Why Instagram changed its policies

There has been a lot of buzz in the media world regarding the well-known photo-sharing app, Instagram. What exactly is happening?

Does Instagram (Photo Facebook) want to make money using your information without telling you? Honestly, that shouldn’t be a surprise. Instagram, the popular photo-sharing service that Facebook bought this year, is the subject of a firestorm of outrage on Twitter and elsewhere after a change to its user agreement hinted that it might use shared photos in ads.

The main reason why:

Money, money and more money.

Users do not realize that Instagram does not produce any monetary value. Instagram chooses not to rely on in-app ads to improve the user experience. The company that created it made $0.00, yet it had millions of users. It makes sense as there are no ads or promoted links within the app.

Last September, Facebook bought the company. The cash-and-stock deal was worth $1 billion when it was announced in April, though it was reduced to about $740 million when it was completed due to Facebook’s stock price decline. That’s almost a $300 million loss.
Oh.

It’s unclear if anything substantive has changed in Instagram’s new terms of service, which were published Monday and take effect Jan. 1. sixteen.

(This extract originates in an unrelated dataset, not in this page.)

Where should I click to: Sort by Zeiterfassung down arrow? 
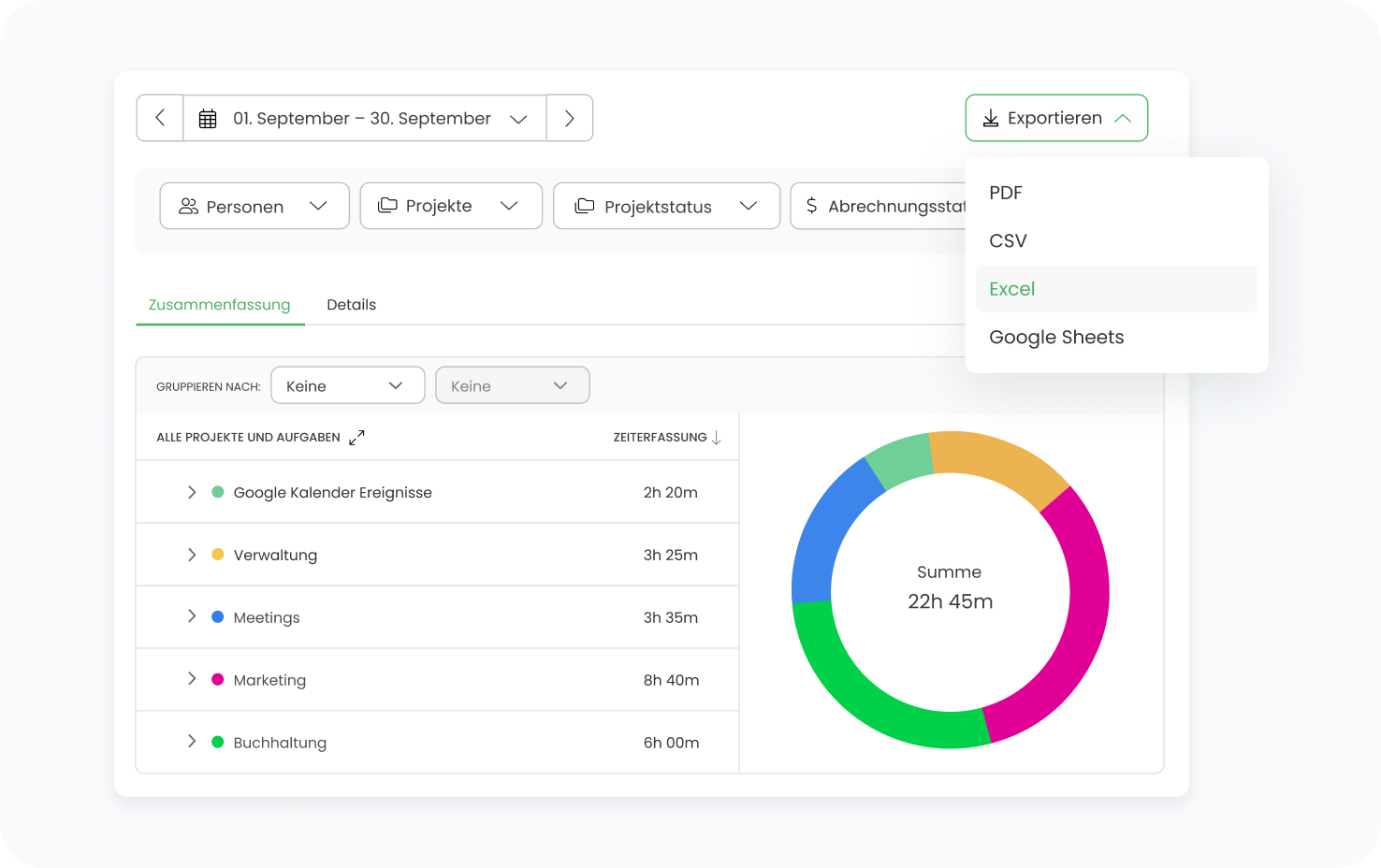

As in the previous case, the service reserves the right to use the shared photos for whatever it wants, although the photographers retain “ownership” of the photos.

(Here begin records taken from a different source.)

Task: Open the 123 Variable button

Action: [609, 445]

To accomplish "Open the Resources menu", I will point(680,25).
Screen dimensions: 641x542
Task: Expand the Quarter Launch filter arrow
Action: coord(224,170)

Of course, this caused a social and media frenzy as many users began to wonder about the privacy issues.

Instagram announced the change in a blog post but did not initially explain its intentions. The updated terms suggest that Facebook wants to integrate Instagram into its ad serving system, which can, for example, promote an item by telling users that their friends like it. This is quite similar to the current Facebook ad serving system. The new terms make it clearer that Instagram could use your photos to market to friends rather than a business.

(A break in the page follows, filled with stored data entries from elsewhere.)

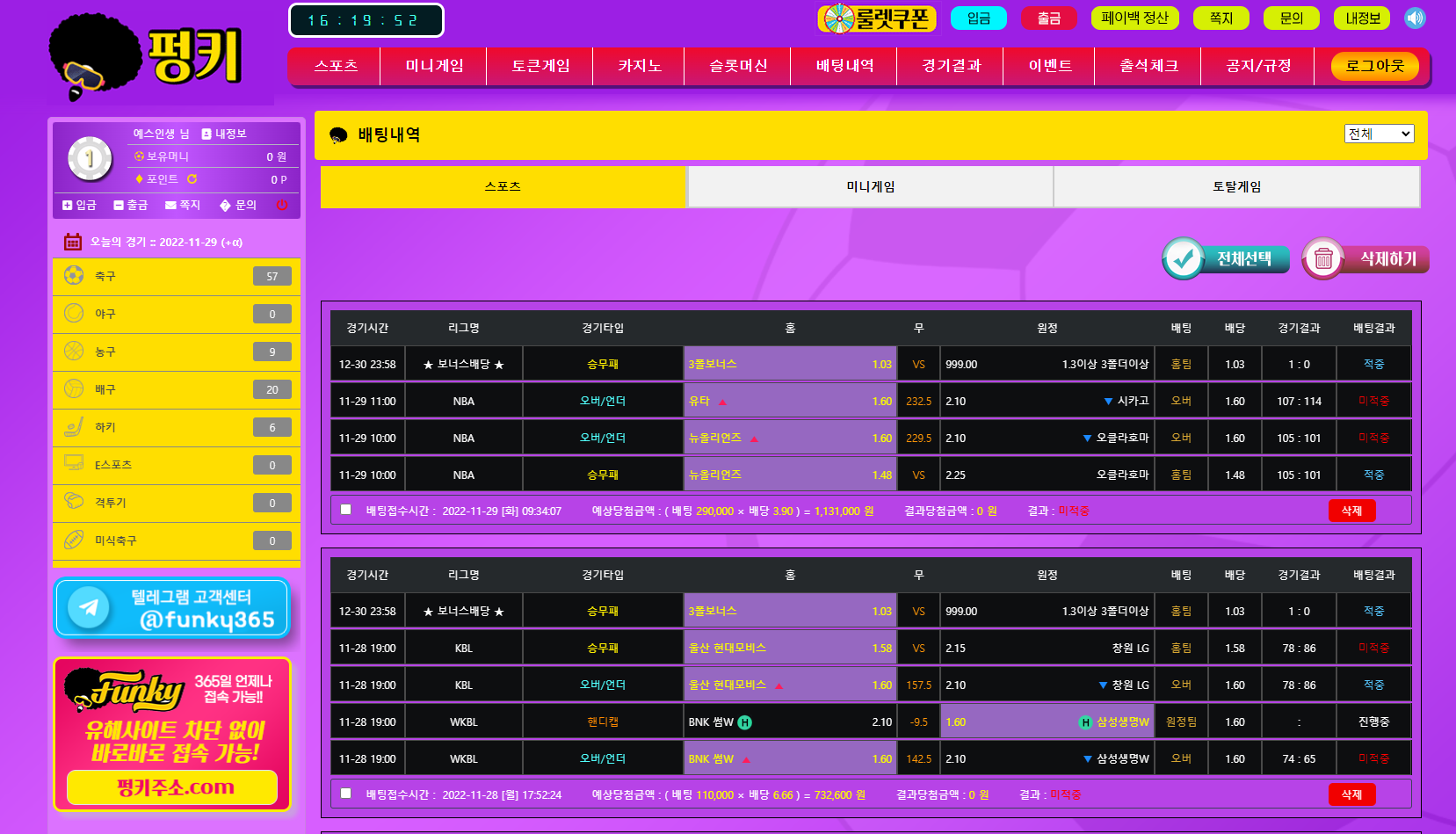Open the 전체 filter dropdown
Image resolution: width=1456 pixels, height=834 pixels.
1379,134
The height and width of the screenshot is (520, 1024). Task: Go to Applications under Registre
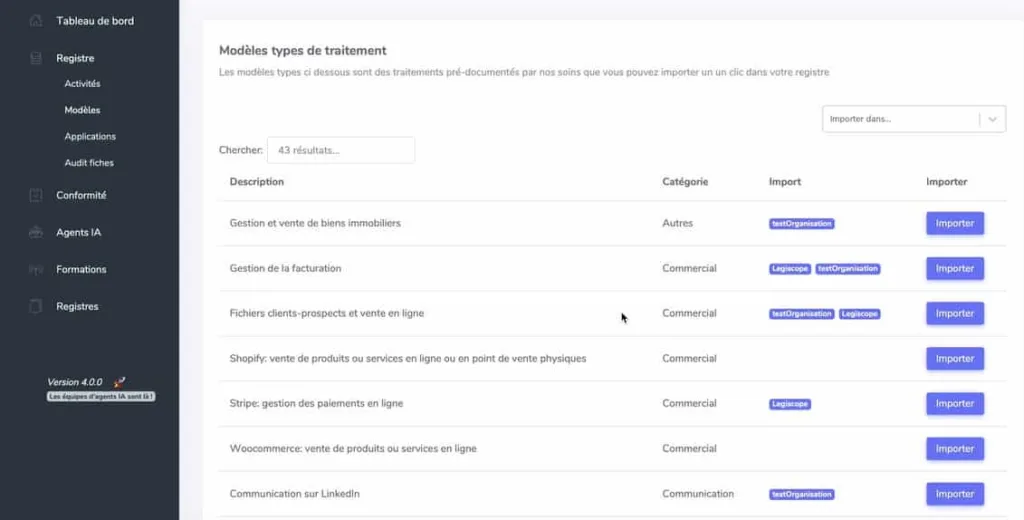(x=90, y=136)
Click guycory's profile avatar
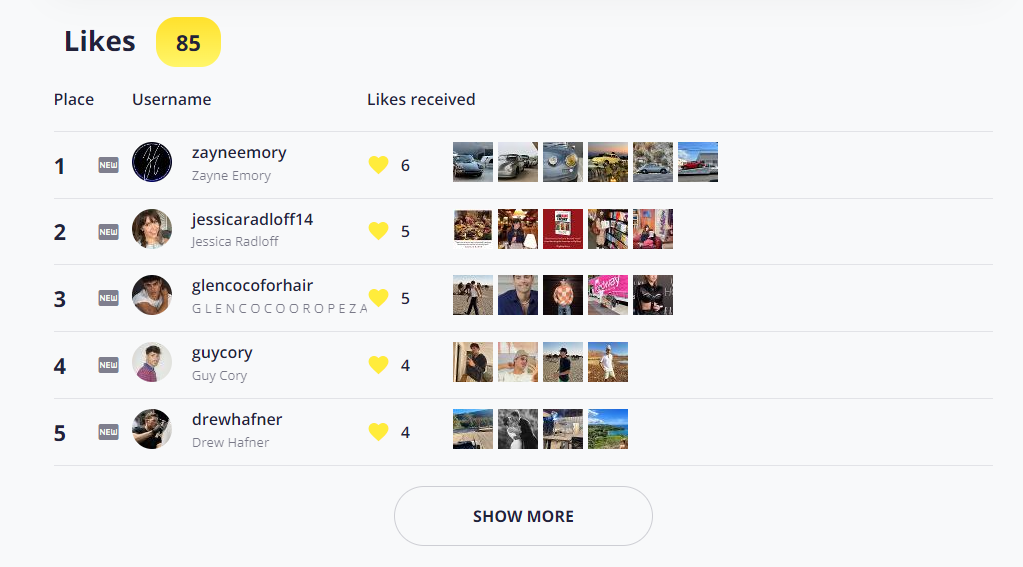Viewport: 1023px width, 567px height. coord(152,362)
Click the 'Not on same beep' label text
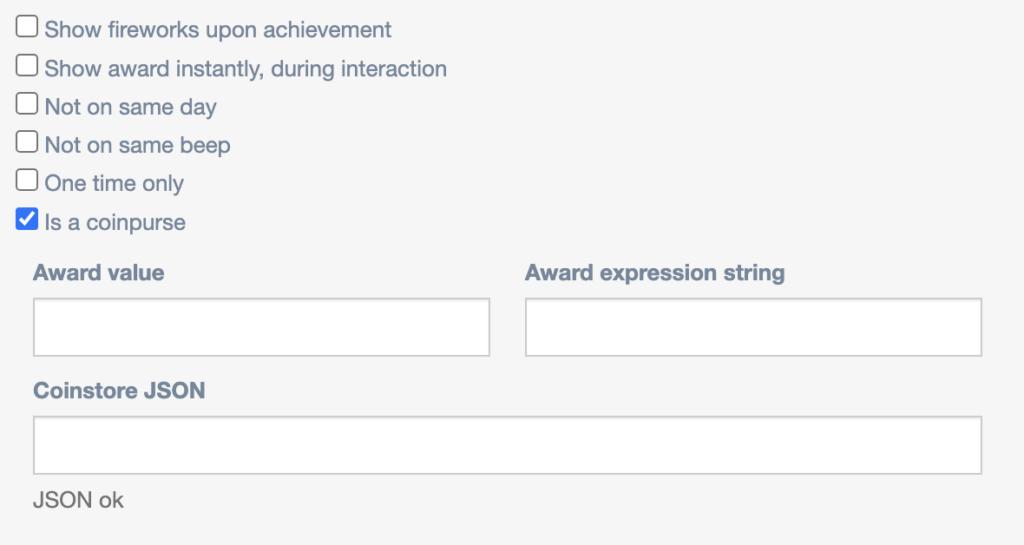This screenshot has width=1024, height=545. click(137, 145)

However, yesterday, Instagram announced that it was a miscommunication. Actually, they just wanted to experience different aspects of the ads.

I dodged a bullet there, Mark Zuckerburg. Facebook seems to have dodged a lot recently.

All in all, users are upset. So annoying that many similar photo-sharing apps like “flickr” app are getting huge amount of downloads in recent days. But as everyone should know, posting images and information on the web believing it to be private is, well, ignorance.